We have internal models that we use and do valuations based on our internal models and that will drive our decision as to whether we will buyback additional stock or whether we'll continue to increase dividends or whether we'll retain it for M&A.
As far as M&A environment, it has not -- my comments regarding that would not have changed much since last quarter. It's very active. You have seen some deals announced in Virginia. I think there are lots of conversations going on. And we seek to participate in those conversations.
And have an opportunity to get ones that fit what we're looking for which would be a traditional Community Banks, people with core deposits. People who have a good franchise value and ones that can be both strategic and partners for us and ones that would produce good earnings per share accretion for our shareholders.
Rob, do you have anything you want to add?
- EVP and CFO
No. I think you've summarized it very well, Billy. Our share repurchase, as you mentioned, we'll continue to evaluate that. We do have $20 million left in our authorization and will continue to evaluate that going forward in light of other capital management tools we have in place.
- Analyst
Great. In just one last question as you think about M&A, at one point you had mentioned to me the likelihood of staying below $10 billion. Can you comment on how you view that now?
- CEO
Yes. We are focused on what life would be like after $10 billion. We understand, I believe, the financial impact on the non-interest income side of our balance sheet. We are building a risk management structure so that when we get close to or choose to go over that $10 billion threshold that we will be prepared, the regulators will feel that we are in the appropriate place from a risk management standpoint.

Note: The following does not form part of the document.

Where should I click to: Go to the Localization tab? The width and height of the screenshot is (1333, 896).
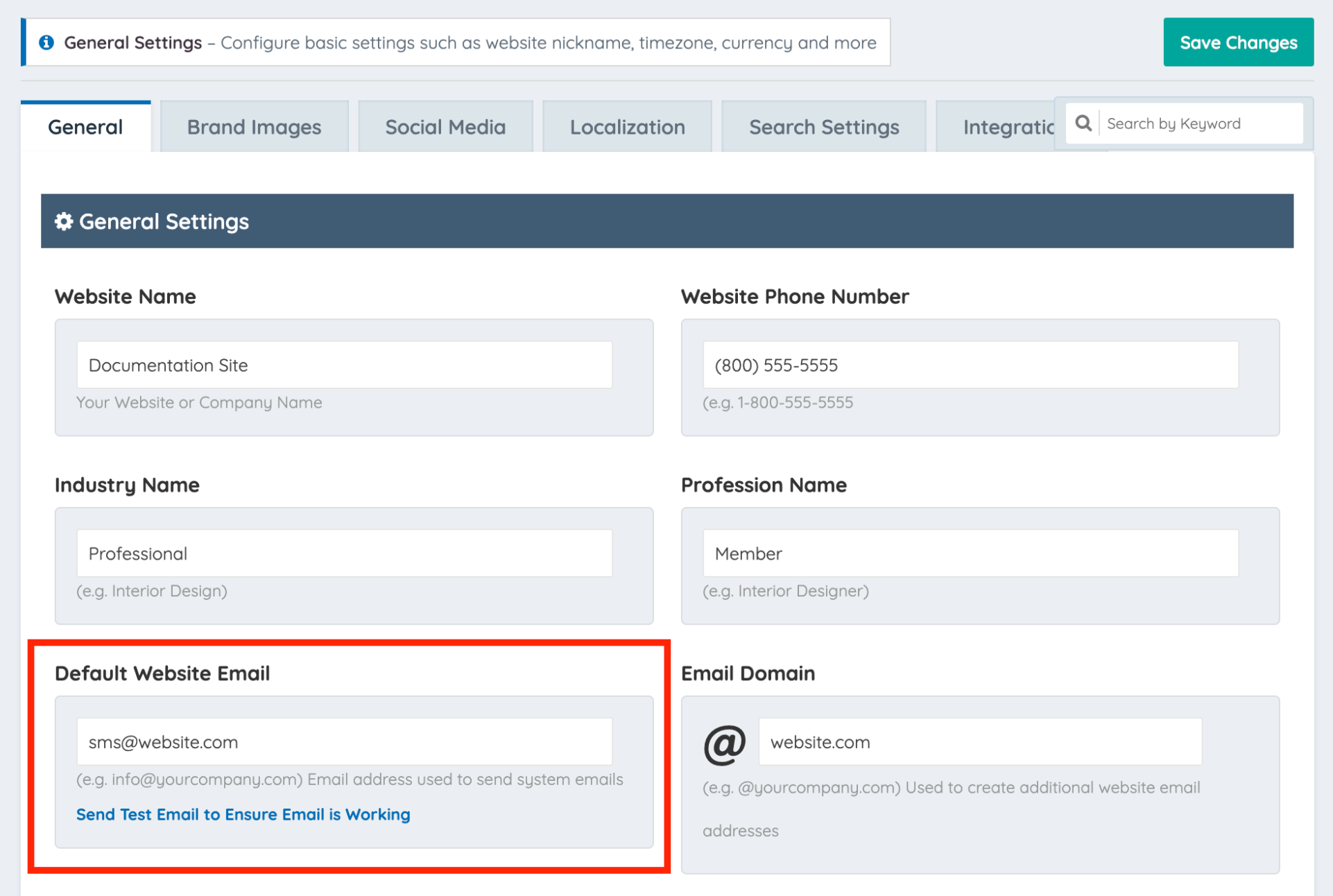627,127
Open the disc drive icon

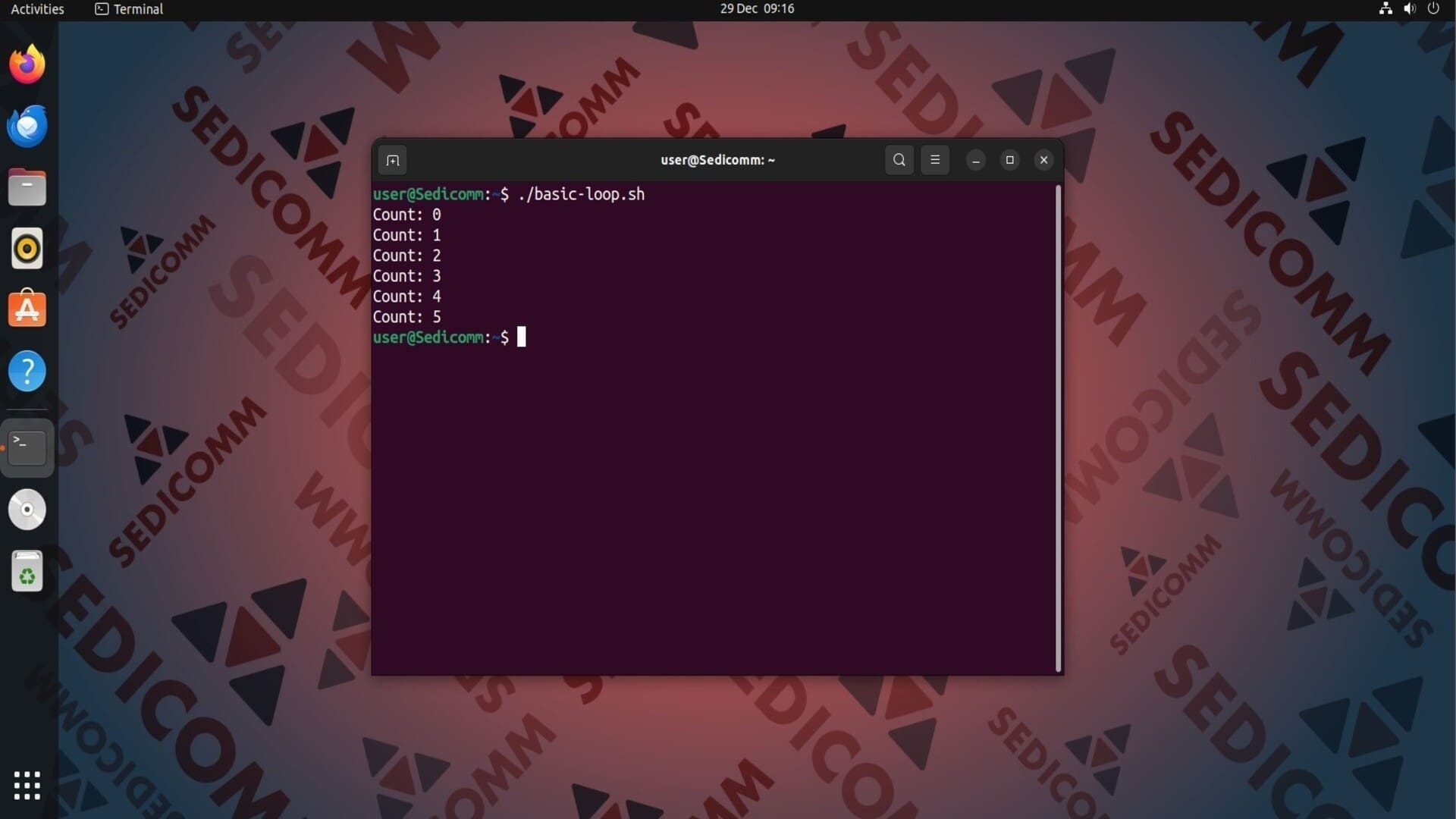point(27,510)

And we're continuing to focus on that. But that's really probably a conversation and an announcement that would be three, four, or five years off. But we will be prepared and we'll work to be ready for when that time comes.
- Analyst
Perfect. Thank you gentleman.
- VP of Corporate Communications
Great. Thanks, Laurie. And thanks to everyone for participating in the call. A replay of the call will be posted on the event website fairly soon. Thank you.
Operator
Thank you. This concludes today's conference call. You may now disconnect.